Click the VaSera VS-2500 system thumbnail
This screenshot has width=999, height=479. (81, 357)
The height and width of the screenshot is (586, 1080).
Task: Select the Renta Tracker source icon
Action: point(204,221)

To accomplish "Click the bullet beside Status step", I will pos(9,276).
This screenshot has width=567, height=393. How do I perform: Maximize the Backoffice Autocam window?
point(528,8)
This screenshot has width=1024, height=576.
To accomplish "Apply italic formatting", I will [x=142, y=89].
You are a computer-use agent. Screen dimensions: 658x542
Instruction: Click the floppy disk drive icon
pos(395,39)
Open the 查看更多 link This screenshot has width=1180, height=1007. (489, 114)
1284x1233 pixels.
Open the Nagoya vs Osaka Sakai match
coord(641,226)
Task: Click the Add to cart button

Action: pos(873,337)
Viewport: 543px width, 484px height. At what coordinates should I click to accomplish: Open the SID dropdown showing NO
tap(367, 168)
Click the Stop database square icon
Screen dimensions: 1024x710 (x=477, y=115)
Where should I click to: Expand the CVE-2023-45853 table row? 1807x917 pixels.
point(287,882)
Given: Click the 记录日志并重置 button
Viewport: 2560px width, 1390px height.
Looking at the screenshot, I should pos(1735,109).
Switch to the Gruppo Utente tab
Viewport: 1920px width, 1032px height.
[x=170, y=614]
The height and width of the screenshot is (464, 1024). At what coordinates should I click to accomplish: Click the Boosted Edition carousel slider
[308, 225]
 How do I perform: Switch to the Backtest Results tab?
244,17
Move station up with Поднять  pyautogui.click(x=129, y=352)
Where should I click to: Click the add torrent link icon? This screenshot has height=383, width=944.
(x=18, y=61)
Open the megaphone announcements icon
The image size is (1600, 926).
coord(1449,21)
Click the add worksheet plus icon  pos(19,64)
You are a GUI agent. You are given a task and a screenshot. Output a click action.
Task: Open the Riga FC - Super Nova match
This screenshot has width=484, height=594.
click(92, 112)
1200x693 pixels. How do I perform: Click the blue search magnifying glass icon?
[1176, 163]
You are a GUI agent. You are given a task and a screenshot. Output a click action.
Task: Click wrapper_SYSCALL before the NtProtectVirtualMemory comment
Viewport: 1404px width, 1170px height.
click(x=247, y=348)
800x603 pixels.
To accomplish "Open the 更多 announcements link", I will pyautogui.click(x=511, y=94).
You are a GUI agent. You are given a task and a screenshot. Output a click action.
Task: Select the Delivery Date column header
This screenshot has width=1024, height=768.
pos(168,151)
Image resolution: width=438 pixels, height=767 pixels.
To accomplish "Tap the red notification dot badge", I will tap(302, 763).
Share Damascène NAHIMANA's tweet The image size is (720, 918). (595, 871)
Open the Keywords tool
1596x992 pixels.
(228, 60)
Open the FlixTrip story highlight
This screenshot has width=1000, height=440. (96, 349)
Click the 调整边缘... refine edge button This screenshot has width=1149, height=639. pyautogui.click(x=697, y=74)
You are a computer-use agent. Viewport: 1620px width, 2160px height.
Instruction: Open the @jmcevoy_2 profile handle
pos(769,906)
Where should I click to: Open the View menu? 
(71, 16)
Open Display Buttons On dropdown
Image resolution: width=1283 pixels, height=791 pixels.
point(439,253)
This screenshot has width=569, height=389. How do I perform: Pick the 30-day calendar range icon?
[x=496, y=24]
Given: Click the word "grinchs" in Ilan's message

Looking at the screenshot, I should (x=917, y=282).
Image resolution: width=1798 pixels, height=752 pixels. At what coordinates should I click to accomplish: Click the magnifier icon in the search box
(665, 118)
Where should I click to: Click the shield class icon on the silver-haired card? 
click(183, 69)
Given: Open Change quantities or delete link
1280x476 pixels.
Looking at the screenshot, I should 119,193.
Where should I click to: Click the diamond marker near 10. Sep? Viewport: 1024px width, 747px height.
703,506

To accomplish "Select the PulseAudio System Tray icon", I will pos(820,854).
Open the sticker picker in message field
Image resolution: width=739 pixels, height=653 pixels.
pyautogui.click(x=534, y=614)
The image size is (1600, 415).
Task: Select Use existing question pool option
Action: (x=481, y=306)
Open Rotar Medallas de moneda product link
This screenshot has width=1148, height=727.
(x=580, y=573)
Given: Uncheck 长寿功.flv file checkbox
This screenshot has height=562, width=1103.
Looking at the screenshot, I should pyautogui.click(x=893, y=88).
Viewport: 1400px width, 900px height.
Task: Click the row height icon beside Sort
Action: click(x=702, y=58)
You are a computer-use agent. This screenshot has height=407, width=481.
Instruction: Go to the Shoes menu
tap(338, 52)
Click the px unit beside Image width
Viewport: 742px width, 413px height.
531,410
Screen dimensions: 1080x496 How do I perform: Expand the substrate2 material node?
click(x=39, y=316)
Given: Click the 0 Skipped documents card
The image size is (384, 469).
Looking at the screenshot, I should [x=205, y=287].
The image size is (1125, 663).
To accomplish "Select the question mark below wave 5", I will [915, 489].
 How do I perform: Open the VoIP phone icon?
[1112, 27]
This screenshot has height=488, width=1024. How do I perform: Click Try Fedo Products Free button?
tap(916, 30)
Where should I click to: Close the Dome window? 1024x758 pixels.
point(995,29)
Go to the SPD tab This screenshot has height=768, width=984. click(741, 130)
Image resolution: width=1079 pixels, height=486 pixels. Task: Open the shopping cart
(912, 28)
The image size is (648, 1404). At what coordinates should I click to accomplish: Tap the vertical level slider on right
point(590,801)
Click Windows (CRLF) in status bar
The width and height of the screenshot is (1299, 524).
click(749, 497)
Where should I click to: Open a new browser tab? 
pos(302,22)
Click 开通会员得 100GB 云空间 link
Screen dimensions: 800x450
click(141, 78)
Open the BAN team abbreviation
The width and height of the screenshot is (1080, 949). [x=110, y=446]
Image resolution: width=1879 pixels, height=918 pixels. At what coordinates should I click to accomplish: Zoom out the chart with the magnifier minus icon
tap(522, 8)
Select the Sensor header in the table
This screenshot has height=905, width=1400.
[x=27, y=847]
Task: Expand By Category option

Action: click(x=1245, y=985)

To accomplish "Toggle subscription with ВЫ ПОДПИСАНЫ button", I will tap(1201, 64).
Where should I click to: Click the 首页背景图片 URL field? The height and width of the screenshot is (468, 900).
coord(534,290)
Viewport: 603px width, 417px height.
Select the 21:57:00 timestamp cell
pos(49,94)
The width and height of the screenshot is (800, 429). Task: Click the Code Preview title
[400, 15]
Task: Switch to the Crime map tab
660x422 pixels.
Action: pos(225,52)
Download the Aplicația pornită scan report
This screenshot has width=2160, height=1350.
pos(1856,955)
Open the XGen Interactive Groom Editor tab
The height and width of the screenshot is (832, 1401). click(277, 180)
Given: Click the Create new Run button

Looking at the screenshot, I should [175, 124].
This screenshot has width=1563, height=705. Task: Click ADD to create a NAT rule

What you should do ▸ When answering, write out each of the lines above exactly as given.

Completed task ▸
Click the VaSera VS-2500 system thumbnail
This screenshot has width=999, height=479. (81, 357)
The height and width of the screenshot is (586, 1080).
Task: Select the Renta Tracker source icon
Action: point(204,221)

To accomplish "Click the bullet beside Status step", I will pos(9,276).
This screenshot has width=567, height=393. How do I perform: Maximize the Backoffice Autocam window?
point(528,8)
This screenshot has width=1024, height=576.
To accomplish "Apply italic formatting", I will [x=142, y=89].
You are a computer-use agent. Screen dimensions: 658x542
Instruction: Click the floppy disk drive icon
pos(395,39)
Open the 查看更多 link This screenshot has width=1180, height=1007. (489, 114)
1284x1233 pixels.
Open the Nagoya vs Osaka Sakai match
coord(641,226)
Task: Click the Add to cart button

Action: pos(873,337)
Viewport: 543px width, 484px height. At what coordinates should I click to accomplish: Open the SID dropdown showing NO
tap(367, 168)
Click the Stop database square icon
Screen dimensions: 1024x710 (x=477, y=115)
Where should I click to: Expand the CVE-2023-45853 table row? 1807x917 pixels.
point(287,882)
Given: Click the 记录日志并重置 button
Viewport: 2560px width, 1390px height.
Looking at the screenshot, I should pos(1735,109).
Switch to the Gruppo Utente tab
Viewport: 1920px width, 1032px height.
[x=170, y=614]
The height and width of the screenshot is (464, 1024). At what coordinates should I click to accomplish: Click the Boosted Edition carousel slider
[308, 225]
 How do I perform: Switch to the Backtest Results tab?
244,17
Move station up with Поднять  pyautogui.click(x=129, y=352)
Where should I click to: Click the add torrent link icon? This screenshot has height=383, width=944.
(x=18, y=61)
Open the megaphone announcements icon
The image size is (1600, 926).
coord(1449,21)
Click the add worksheet plus icon  pos(19,64)
You are a GUI agent. You are given a task and a screenshot. Output a click action.
Task: Open the Riga FC - Super Nova match
This screenshot has width=484, height=594.
click(92, 112)
1200x693 pixels. How do I perform: Click the blue search magnifying glass icon?
[1176, 163]
You are a GUI agent. You are given a task and a screenshot. Output a click action.
Task: Click wrapper_SYSCALL before the NtProtectVirtualMemory comment
Viewport: 1404px width, 1170px height.
click(x=247, y=348)
800x603 pixels.
To accomplish "Open the 更多 announcements link", I will pyautogui.click(x=511, y=94).
You are a GUI agent. You are given a task and a screenshot. Output a click action.
Task: Select the Delivery Date column header
This screenshot has width=1024, height=768.
pos(168,151)
Image resolution: width=438 pixels, height=767 pixels.
To accomplish "Tap the red notification dot badge", I will tap(302, 763).
Share Damascène NAHIMANA's tweet The image size is (720, 918). (595, 871)
Open the Keywords tool
1596x992 pixels.
(228, 60)
Open the FlixTrip story highlight
This screenshot has width=1000, height=440. (96, 349)
Click the 调整边缘... refine edge button This screenshot has width=1149, height=639. pyautogui.click(x=697, y=74)
You are a computer-use agent. Viewport: 1620px width, 2160px height.
Instruction: Open the @jmcevoy_2 profile handle
pos(769,906)
Where should I click to: Open the View menu? 
(71, 16)
Open Display Buttons On dropdown
Image resolution: width=1283 pixels, height=791 pixels.
point(439,253)
This screenshot has width=569, height=389. How do I perform: Pick the 30-day calendar range icon?
[x=496, y=24]
Given: Click the word "grinchs" in Ilan's message

Looking at the screenshot, I should (x=917, y=282).
Image resolution: width=1798 pixels, height=752 pixels. At what coordinates should I click to accomplish: Click the magnifier icon in the search box
(665, 118)
Where should I click to: Click the shield class icon on the silver-haired card? 
click(183, 69)
Given: Open Change quantities or delete link
1280x476 pixels.
Looking at the screenshot, I should 119,193.
Where should I click to: Click the diamond marker near 10. Sep? Viewport: 1024px width, 747px height.
703,506

To accomplish "Select the PulseAudio System Tray icon", I will pos(820,854).
Open the sticker picker in message field
Image resolution: width=739 pixels, height=653 pixels.
pyautogui.click(x=534, y=614)
The image size is (1600, 415).
Task: Select Use existing question pool option
Action: (x=481, y=306)
Open Rotar Medallas de moneda product link
This screenshot has width=1148, height=727.
(x=580, y=573)
Given: Uncheck 长寿功.flv file checkbox
This screenshot has height=562, width=1103.
Looking at the screenshot, I should pyautogui.click(x=893, y=88).
Viewport: 1400px width, 900px height.
Task: Click the row height icon beside Sort
Action: click(x=702, y=58)
You are a computer-use agent. This screenshot has height=407, width=481.
Instruction: Go to the Shoes menu
tap(338, 52)
Click the px unit beside Image width
Viewport: 742px width, 413px height.
531,410
Screen dimensions: 1080x496 How do I perform: Expand the substrate2 material node?
click(x=39, y=316)
Given: Click the 0 Skipped documents card
The image size is (384, 469).
Looking at the screenshot, I should [x=205, y=287].
The image size is (1125, 663).
To accomplish "Select the question mark below wave 5", I will [915, 489].
 How do I perform: Open the VoIP phone icon?
[1112, 27]
This screenshot has height=488, width=1024. How do I perform: Click Try Fedo Products Free button?
tap(916, 30)
Where should I click to: Close the Dome window? 1024x758 pixels.
point(995,29)
Go to the SPD tab This screenshot has height=768, width=984. click(741, 130)
Image resolution: width=1079 pixels, height=486 pixels. Task: Open the shopping cart
(912, 28)
The image size is (648, 1404). At what coordinates should I click to accomplish: Tap the vertical level slider on right
point(590,801)
Click Windows (CRLF) in status bar
The width and height of the screenshot is (1299, 524).
click(749, 497)
Where should I click to: Open a new browser tab? 
pos(302,22)
Click 开通会员得 100GB 云空间 link
Screen dimensions: 800x450
click(141, 78)
Open the BAN team abbreviation
The width and height of the screenshot is (1080, 949). [x=110, y=446]
Image resolution: width=1879 pixels, height=918 pixels. At what coordinates should I click to accomplish: Zoom out the chart with the magnifier minus icon
tap(522, 8)
Select the Sensor header in the table
This screenshot has height=905, width=1400.
[x=27, y=847]
Task: Expand By Category option

Action: click(x=1245, y=985)

To accomplish "Toggle subscription with ВЫ ПОДПИСАНЫ button", I will tap(1201, 64).
Where should I click to: Click the 首页背景图片 URL field? The height and width of the screenshot is (468, 900).
coord(534,290)
Viewport: 603px width, 417px height.
Select the 21:57:00 timestamp cell
pos(49,94)
The width and height of the screenshot is (800, 429). Task: Click the Code Preview title
[400, 15]
Task: Switch to the Crime map tab
660x422 pixels.
Action: pos(225,52)
Download the Aplicația pornită scan report
This screenshot has width=2160, height=1350.
pos(1856,955)
Open the XGen Interactive Groom Editor tab
The height and width of the screenshot is (832, 1401). click(277, 180)
Given: Click the Create new Run button

Looking at the screenshot, I should [175, 124].
This screenshot has width=1563, height=705. Task: Click ADD to create a NAT rule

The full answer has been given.